On a slow trip back from hell: the infamous Black Triangle had the worst pollution ever recorded in the industrialized world. Now a sick and weary people are tackling their nightmare

International Wildlife, Jan-Feb, 1998 by Don Hinrichsen

Much of the cleanup effort is aimed at coal. The entire Black Triangle has 32 coal-burning power plants--14 in Saxony (Germany), 9 in the Silesian Industrial Zone of Poland and 9 in the Czech Republic. They continue to burn lignite, inefficient as it is, because it is cheap. But overall cleanup efforts are paying off.

The Prunerov Power Plant complex near the city of Chomutov is an example. By retrofitting all boilers with desulfurization scrubbers and by adding electrostatic precipitators to catch ash, dust, soot and attached heavy metals, the plant has managed to meet all pollution-control deadlines--as set by the Clean Air Act--well ahead of schedule. In 1991, the plant emitted 250,000 metric tons of sulfur-dioxide pollution, an amount equivalent to six times the entire output of Norway. "By 1997, we were down to 40,000 metric tons, well within the boundaries set by the Clean Air Act," says Jaromir Penkava, head of the plant's technical department. Over the same period, nitrogen oxides fell by half: from 40,000 metric tons annually to 20,000 metric tons.

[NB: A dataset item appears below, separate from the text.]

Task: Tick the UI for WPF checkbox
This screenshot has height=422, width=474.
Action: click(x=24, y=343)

But the battle to clean up is far from over. At Chemopetrol, a huge petrochemical works situated almost midway between Most and Litvinov, vistors can smell the plant even before they see it rising out of a photochemical haze like some primordial beast. It is the largest petrochemical plant in the entire country and produces a profusion of products--everything from jet fuel, heavy oil and benzene to urea, ammonia, alcohols, paints, resins and enough industrial feedstocks to supply every chemical plant in the republic.

Both of Chemopetrol's private power plants have been fitted with sulfur-dioxide scrubbers and electrostatic precipitators, and, says Jan Martinek, Chemopetrol's public relations manager, "more than half of all new investments have been in environmental control."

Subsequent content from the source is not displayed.